Lembar Ketiga Belas

120 12 0
                                    

"Mama dulu pernah gemes nggak lihat aku pas masih bayi?"

Wanita yang tengah duduk memangku sosok mungil itu kini mengalihkan tatapannya ke arah lain. Sosok yang duduk di sampingnya justru tertunduk, masih terfokus mengelus pipi bayi mungil itu.

Pertanyaan putranya itu sederhana dan tak butuh jawaban yang rumit untuk kebanyakan orang. Tapi tidak untuk Denara.

Tak kunjung mendapatkan jawaban, anak itu kini mendongak. Perasaan bersalah kini kembali menyetaknya melihat raut wajah mama yang menatapnya sendu. Sungguh, sosoknya tak mempunyai maksud tertentu bertanya demikian.
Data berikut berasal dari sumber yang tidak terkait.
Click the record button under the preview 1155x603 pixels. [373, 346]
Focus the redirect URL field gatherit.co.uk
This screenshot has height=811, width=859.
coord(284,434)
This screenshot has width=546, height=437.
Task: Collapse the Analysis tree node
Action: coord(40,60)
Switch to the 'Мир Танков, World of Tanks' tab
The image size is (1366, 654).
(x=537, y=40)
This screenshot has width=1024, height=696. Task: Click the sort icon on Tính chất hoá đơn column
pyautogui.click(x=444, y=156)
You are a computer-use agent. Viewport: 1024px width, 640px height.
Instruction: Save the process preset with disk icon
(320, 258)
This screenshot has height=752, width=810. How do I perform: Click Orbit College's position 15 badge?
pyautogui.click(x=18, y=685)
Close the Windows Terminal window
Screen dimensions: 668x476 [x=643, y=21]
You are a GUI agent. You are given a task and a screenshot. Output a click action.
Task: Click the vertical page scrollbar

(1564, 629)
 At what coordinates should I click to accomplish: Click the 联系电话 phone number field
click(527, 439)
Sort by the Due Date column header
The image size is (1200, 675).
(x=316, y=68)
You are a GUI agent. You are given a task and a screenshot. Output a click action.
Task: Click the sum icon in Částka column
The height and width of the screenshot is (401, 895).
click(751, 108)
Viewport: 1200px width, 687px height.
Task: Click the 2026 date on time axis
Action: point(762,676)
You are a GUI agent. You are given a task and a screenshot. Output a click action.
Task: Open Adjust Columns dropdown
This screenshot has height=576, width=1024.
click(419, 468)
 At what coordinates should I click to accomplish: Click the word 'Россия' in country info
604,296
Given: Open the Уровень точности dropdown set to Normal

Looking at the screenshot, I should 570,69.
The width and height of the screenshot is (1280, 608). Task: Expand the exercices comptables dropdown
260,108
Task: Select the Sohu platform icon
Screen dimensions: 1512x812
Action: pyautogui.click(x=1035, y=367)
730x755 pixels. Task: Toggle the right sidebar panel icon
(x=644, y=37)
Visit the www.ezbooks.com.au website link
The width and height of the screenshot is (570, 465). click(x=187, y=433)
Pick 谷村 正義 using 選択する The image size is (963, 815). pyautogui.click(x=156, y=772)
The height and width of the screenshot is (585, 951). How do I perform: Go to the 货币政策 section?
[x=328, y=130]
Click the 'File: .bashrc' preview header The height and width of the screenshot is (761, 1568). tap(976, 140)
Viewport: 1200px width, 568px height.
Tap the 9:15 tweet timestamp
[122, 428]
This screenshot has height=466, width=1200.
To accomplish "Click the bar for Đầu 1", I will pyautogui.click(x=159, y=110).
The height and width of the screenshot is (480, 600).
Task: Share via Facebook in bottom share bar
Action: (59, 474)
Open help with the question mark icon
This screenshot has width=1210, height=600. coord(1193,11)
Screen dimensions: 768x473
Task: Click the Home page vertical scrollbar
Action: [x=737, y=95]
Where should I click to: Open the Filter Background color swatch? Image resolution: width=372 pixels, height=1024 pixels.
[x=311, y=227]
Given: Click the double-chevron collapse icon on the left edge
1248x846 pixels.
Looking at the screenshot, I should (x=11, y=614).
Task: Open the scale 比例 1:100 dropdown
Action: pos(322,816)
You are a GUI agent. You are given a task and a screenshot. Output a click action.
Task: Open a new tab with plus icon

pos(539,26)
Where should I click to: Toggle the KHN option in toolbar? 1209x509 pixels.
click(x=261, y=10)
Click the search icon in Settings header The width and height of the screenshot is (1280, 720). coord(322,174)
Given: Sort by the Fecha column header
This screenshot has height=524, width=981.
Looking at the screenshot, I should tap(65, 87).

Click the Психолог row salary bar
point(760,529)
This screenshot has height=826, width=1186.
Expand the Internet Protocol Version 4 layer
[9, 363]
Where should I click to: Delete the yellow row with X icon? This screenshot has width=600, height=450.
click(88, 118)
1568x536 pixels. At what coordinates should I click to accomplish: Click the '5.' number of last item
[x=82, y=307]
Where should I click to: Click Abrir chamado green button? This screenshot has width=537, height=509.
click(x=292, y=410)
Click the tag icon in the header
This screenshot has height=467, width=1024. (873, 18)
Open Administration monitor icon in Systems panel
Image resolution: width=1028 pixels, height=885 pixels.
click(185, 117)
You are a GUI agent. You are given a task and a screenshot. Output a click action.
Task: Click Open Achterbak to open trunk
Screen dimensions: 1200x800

"Mama minta maaf." Denara mendahului putranya yang hendak bersuara.

"Tapi semua bayi lucu dan gemesin buat mama." Imbuhnya kemudian. Sejujurnya kalimat itu masih belum cukup ia ucapkan. Namun, wanita itu urung sebab ada sosok mungil lugu di pangkuannya.

"Mama punya bayi lagi aja." Tutur sosoknya yang jauh dari dugaan sang ibu. Namun, Denara juga terlampau paham akan maksud putranya ini.

"Kenapa harus punya bayi? Anak mama aja masih kayak bayi. Gemesinnya mau sampai umur berapa, sih?" Tangan kanan Denara yang masih bebas mencubit pipi kanan putranya.

"Udah punya istri aja mukanya pasti masih sama, Na." Suara Afra yang muncul dari pintu yang terbuka mengalihkan dua pasang mata. Denara hanya senyum menanggapi, sementara sang putra kini tertunduk malu.

"Mamanya mana, Mbak?"

"Masih di depan. Sini Mbak gantiin, pasti pegel ya?"

Denara menggeleng pelan. Meski begitu, wanita itu menurut saja ketika sosok mungil di pangkuannya diambil alih oleh Afra.

"Sekarang kadang suka rewel kalau nggak di pangku, gitu kata mamanya."

"Tapi, kemarin adek anteng loh ditidurin di bed. Iya 'kan?" Sosok yang masih dan terus dibuat gemas itu kembali mengelus pipi bayi mungil yang ada di pangkuan Afra, menatap penuh wajah menggemaskan yang nampak menatap damai sekitarnya.

"Yang jagain 'kan kakak ganteng." Itu suara Risa yang muncul secara tiba-tiba, membuat objek yang disinggung menahan senyumnya, cukup malu. Wanita itu kini bergabung untuk duduk. Tak jauh di belakangnya, ada Praksa yang hanya berdiri di dekat pintu.

"Boy! Ikut Om mau tidak?"

"Ikut kemana, Om?"

"Ikut aja, mau diajak jalan-jalan itu. Mumpung hari libur," ucap Afra mempengaruhi.

"Aku tiap hari libur, Tante." Sosoknya terkekeh kecil.

"Oh iya lupa." Balas Afra setelah nampak berpikir sejenak.

"Boleh, Ma?" Tanyanya menumpahkan seluruh atensinya pada sang mama yang sedari tadi hanya diam memperhatikan.

"Boleh." Singkat Denara kemudian. Jika ingin tahu hubungannya dengan Praksa bagaimana, maka Denara akan menjawab biasa-biasa saja. Wanita itu masih belum bisa berdamai dengan pria itu sepenuhnya. Akan tetapi, mengingat ucapan Risa yang setelah ia resapi ada benarnya, maka ia akan lebih profesional dalam mengambil sikap.

Alan kini bangkit dari duduknya, hendak melangkah ke kamar untuk mengganti kaos lengan pendeknya. Rasanya kalau sedang di luar, baju-baju berlengan panjang lebih nyaman untuknya. Atau biasanya ketika memakai kaus berkerah, anak itu hanya perlu melapisinya dengan sweater miliknya.

"Loh, Om nunggu?" Tanya sosoknya kala membuka pintu kamarnya menyadari keberadaan Praksa.

"Kalau tidak menunggu, buat apa Om mengajakmu?"

Sosoknya kini terkekeh ringan. Menurutnya, meskipun terkesan tegas dan tak banyak bicara, Omnya itu sedikit berjiwa pelawak. Praksa yang melihat respons sang ponakan ikut menyunggingkan senyumnya. Meski jujur ia tak tahu dimana letak kelucuan itu.